C’est le discours de l’OMS. Mais une étude européenne prospective a démontré que les gens qui mangeaient beaucoup de fruits et légumes et peu de graisses animales faisaient pratiquement autant de cancers que les autres. Et cela se vérifie chez les végétariens : ils font autant de cancers que les omnivores. En mangeant équilibré, vous éviterez peut-être le surpoids et les maladies cardiovasculaires, mais ce n’est pas ça qui va vous protéger du cancer. Il faut revoir totalement la copie.

Vous montrez que la susceptibilité au cancer induite par les pesticides se transmet sur plusieurs générations. Pouvez-vous l’expliquer ?

Les pesticides accumulés dans les tissus graisseux de la femme enceinte vont s’en libérer au cours de la grossesse pour passer la barrière placentaire et contaminer le fœtus. Cette contamination fœtale favorise l’apparition d’un cancer durant l’enfance ou crée une susceptibilité au cancer qui apparaîtra plus tard dans la vie. Et quand cet enfant aura lui-même une descendance, il lui transmettra cette empreinte héréditaire existant au niveau de son épigénome, c’est-à-dire des protéines fonctionnant en réseau au sein de ses cellules. C’est une hérédité acquise, sans gènes. Nous avons calculé que cette propagation de susceptibilité au cancer se faisait sur au moins 4 générations. Cela montre que les effets délétères de la pollution, par ailleurs irréversible, sont bien plus importants que ce qu’on pensait. De plus, les pesticides sont également une des causes de la maladie d’Alzheimer, de l’autisme, de l’hypofécondité (très forte parmi les agriculteurs), de l’obésité (en bloquant la mobilisation des graisses) et du diabète de type 2. Sur le plan biologique, la situation est excessivement grave. Il faut monter au créneau pour une révolution.

Individuellement, que faire ?

Le seul rempart aux effets délétères des pesticides et des additifs alimentaires, c’est manger bio. Ces aliments sont exempts de pesticides – sauf contamination accidentelle – et ne contiennent pas d’additifs alimentaires. En outre, ils sont 3 fois plus riches en antioxydants que des produits non bio. Et puis, comme à la veille de toute grande catastrophe, je dirais « les femmes et les enfants d’abord ». Il faut protéger les femmes enceintes et les enfants jusqu’à l’adolescence, car la vulnérabilité est encore énorme au moment où les cellules se divisent pour mettre en place les organes sexuels secondaires.

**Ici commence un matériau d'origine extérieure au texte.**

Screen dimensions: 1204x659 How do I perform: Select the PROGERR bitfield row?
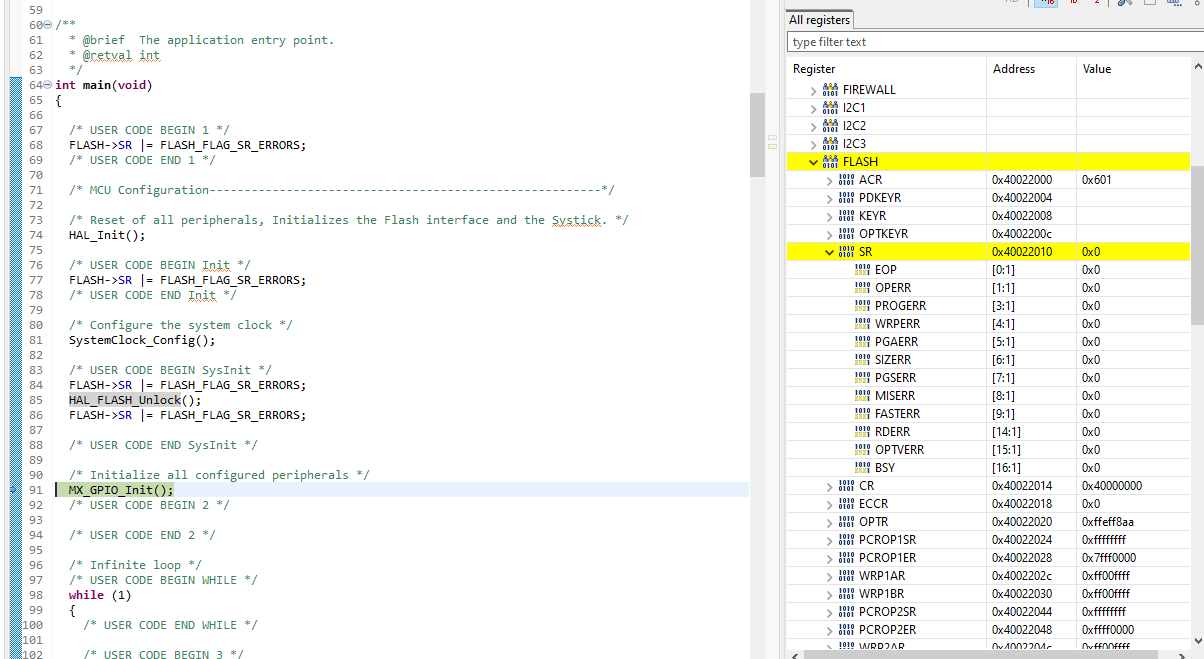(899, 306)
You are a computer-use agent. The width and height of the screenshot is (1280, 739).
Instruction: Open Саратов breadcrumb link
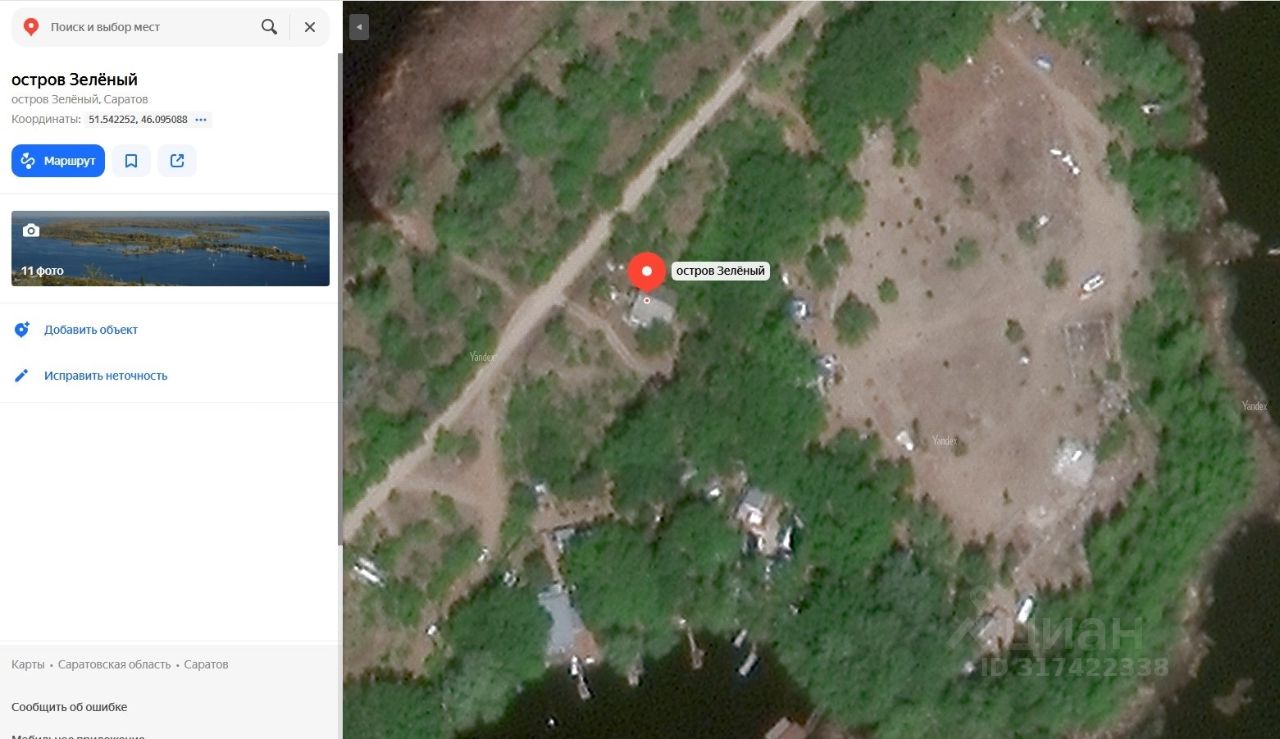tap(206, 664)

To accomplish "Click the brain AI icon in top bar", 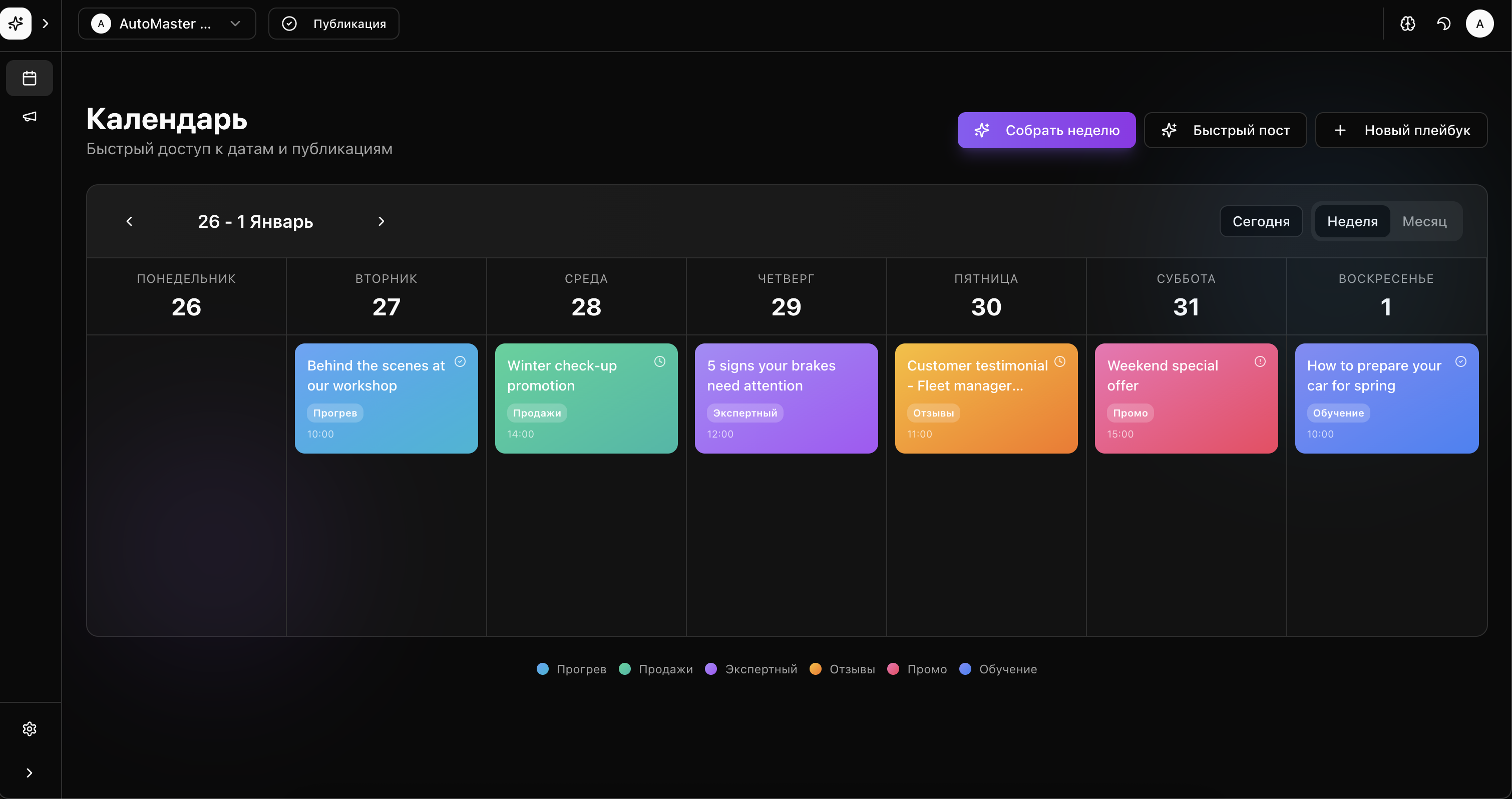I will (x=1407, y=24).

Que peut faire la femme enceinte ?

Il faut préparer sa grossesse. C’est-à-dire manger bio avant, pendant et après l’accouchement. En effet, les pesticides sont lipophiles. Ils s’accumulent dans les tissus graisseux, mais aussi dans le lait maternel. On me demande souvent s’il faut dès lors privilégier le lait de vache le plus tôt possible pour bébé. Ma réponse est qu’il vaut mieux allaiter naturellement l’enfant jusque 6 voire 9 mois. Le lait de la mère est bien plus riche que celui de vache. Et vous savez, ce dernier est lui aussi pollué.

Est-il prouvé que manger bio protège du cancer ?

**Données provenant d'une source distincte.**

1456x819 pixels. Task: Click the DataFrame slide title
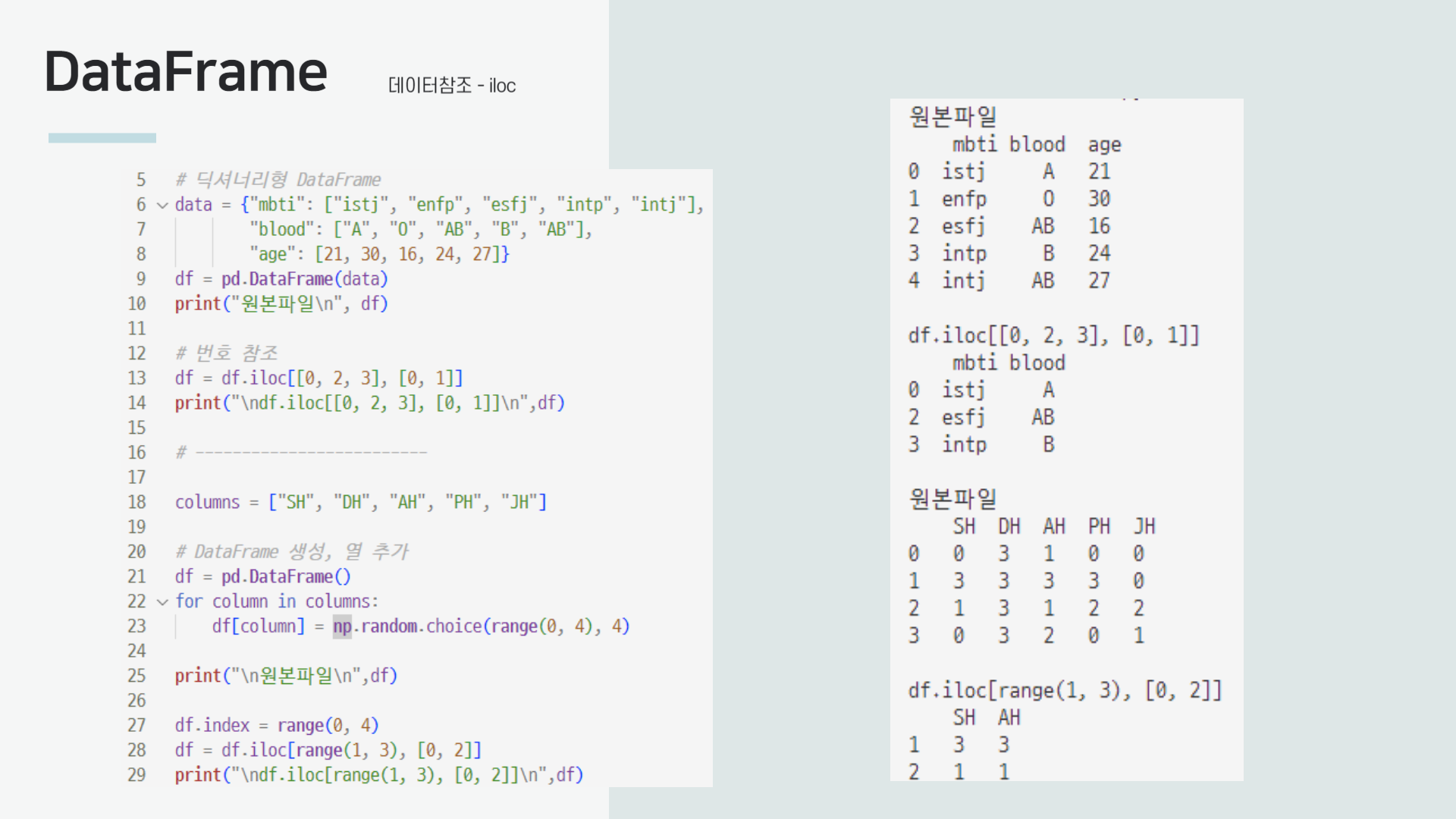click(x=186, y=72)
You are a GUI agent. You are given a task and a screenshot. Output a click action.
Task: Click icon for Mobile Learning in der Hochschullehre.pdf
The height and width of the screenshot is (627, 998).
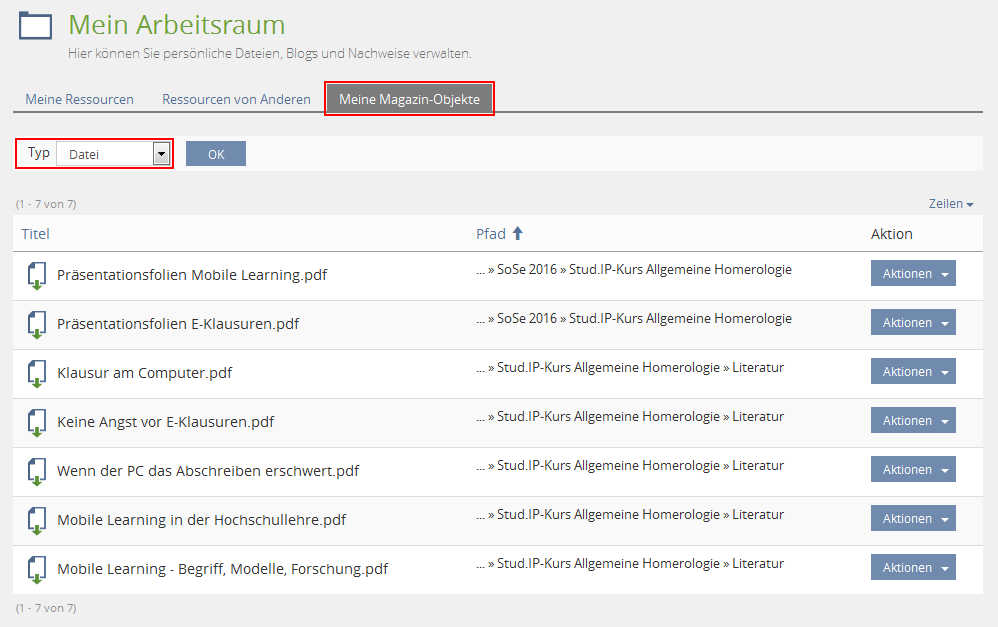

C’est en voie d’être prouvé. Une étude française prospective a montré, sur une cohorte d’un grand nombre d’individus, que ceux qui consommaient bio développaient moins de cancers et de maladies cardiovasculaires que les autres.

*Le 5e colloque international de l’Appel de Paris se tiendra le 18 mai à l’Académie Royale de Médecine de Belgique autour de la thématique « Intolérance environnementale idiopathique : rôle des champs électromagnétiques et des produits chimiques ? ».